O BCE gastou vários milhares de milhões de euros em compras de dívida grega no mercado, a outros investidores. Comprou, também, dívida de Portugal, Itália, Irlanda e Espanha. Este programa terá contribuído para a demissão do economista-chefe do BCE de então, Jürgen Stark, e foi também muito criticado pelo então governador do banco central alemão, Axel Weber. E, revelando-se ineficaz precisamente por ser limitado, foi extinto por Mario Draghi. O italiano viria, em julho de 2012, a anunciar a criação de um novo programa, esse sim ilimitado, quando prometeu “fazer tudo o que for necessário, dentro do mandato, para salvar o euro”.
Não tendo sido capaz de aliviar a pressão sobre a Grécia nos mercados, este programa acabou por colocar o BCE numa posição difícil em 2012, quando a Grécia avançou para a troca voluntária de dívida que representou a reestruturação de dívida feita nesse ano.

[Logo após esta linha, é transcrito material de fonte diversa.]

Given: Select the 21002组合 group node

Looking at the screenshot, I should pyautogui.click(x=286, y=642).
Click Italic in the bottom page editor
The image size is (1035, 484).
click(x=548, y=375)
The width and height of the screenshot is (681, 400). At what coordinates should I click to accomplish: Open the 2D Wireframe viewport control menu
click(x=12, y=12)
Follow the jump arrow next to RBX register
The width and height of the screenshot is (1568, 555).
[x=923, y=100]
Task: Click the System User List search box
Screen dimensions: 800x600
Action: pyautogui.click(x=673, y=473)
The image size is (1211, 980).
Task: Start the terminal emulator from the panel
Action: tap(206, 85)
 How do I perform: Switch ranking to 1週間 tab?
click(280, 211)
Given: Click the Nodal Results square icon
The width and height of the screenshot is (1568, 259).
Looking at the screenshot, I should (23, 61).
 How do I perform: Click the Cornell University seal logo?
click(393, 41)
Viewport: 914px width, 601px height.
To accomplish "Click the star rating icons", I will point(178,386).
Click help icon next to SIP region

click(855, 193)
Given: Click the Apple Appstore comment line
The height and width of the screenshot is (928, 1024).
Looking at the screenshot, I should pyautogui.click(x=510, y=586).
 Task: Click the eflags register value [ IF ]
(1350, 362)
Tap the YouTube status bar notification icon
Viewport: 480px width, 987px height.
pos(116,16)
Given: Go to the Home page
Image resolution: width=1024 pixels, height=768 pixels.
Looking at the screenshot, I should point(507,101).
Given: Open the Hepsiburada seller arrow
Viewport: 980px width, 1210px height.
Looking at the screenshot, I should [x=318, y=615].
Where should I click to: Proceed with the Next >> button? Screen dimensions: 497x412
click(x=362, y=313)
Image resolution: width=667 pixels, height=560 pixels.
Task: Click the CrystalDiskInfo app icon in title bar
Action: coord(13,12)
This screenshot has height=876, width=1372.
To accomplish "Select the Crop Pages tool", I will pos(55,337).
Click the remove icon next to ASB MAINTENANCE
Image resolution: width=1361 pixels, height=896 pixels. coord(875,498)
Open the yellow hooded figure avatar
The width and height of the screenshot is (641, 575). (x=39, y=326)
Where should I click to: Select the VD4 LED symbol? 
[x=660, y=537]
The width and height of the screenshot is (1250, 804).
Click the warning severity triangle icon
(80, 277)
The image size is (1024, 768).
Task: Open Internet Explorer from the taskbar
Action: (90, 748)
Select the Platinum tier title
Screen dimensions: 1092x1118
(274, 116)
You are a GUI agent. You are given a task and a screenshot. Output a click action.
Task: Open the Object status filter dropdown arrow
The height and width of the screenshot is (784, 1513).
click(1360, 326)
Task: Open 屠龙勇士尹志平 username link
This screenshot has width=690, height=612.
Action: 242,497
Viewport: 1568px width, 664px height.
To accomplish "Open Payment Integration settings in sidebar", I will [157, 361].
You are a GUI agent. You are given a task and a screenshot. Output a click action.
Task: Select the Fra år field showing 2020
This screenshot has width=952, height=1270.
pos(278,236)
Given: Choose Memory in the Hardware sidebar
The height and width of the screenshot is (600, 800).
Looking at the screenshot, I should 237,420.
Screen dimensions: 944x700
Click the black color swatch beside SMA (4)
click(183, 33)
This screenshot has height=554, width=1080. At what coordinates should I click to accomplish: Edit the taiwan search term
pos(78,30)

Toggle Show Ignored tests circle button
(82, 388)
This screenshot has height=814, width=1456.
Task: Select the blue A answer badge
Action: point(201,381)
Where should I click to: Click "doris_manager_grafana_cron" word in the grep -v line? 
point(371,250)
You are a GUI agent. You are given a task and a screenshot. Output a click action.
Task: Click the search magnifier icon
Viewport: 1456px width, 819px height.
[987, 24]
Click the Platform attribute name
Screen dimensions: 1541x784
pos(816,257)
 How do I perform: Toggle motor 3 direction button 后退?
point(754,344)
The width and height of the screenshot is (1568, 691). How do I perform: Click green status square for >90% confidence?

Quase todos os investidores que tinham dívida grega aceitaram trocá-la por títulos com juros mais baixos e maturidade mais longa (e, portanto, menos valor), mas o BCE, impedido de financiar países, não participou. O programa contribuiu, assim, para limitar o benefício para a Grécia da reestruturação de 2012, já que um conjunto significativo de títulos não pode ser alvo da troca e continuaram a ter de ser pagos juros anuais, como normal.
Agora, o BCE vê-se numa situação em que, além de ter de olhar para a solvência do Estado grego de uma perspetiva de banco central, é também o detentor dos títulos que arriscam ditar a insolvência dos bancos e do Estado gregos.